Your objective> Once you have found the line with "You are a computer-use agent. 548x791 pixels." in the records below, retype it and every line after it to the end exactly, with no pictures and nothing more.

(Source data)
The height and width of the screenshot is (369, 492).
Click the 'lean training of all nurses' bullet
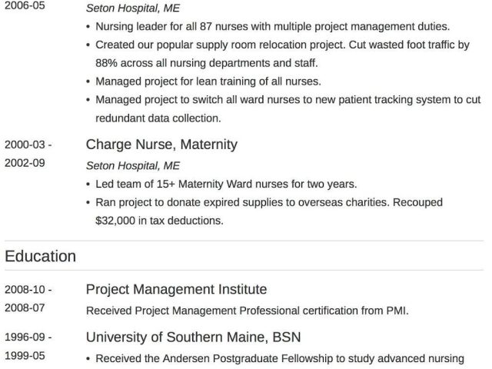pyautogui.click(x=208, y=81)
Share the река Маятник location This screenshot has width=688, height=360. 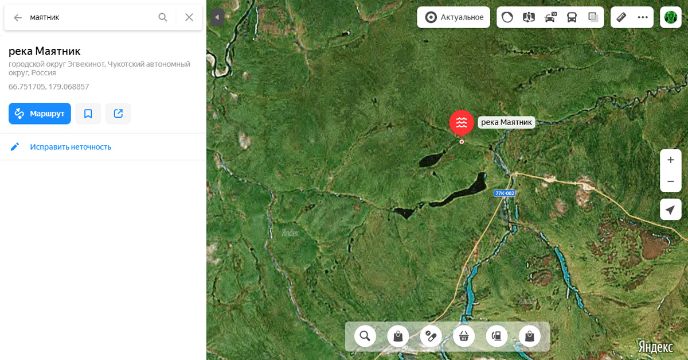click(118, 114)
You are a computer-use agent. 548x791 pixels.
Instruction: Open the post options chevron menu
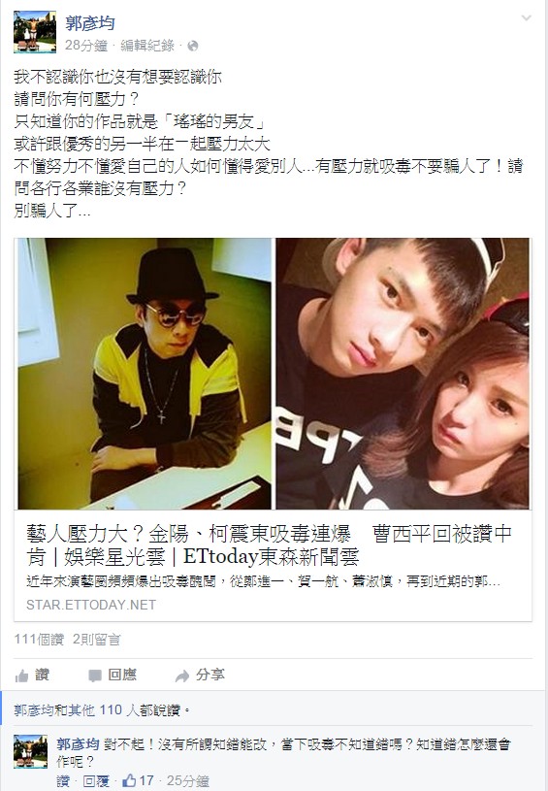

Reply>
You are a computer-use agent. 548x791 pixels.
Instruction: Open the post options chevron menu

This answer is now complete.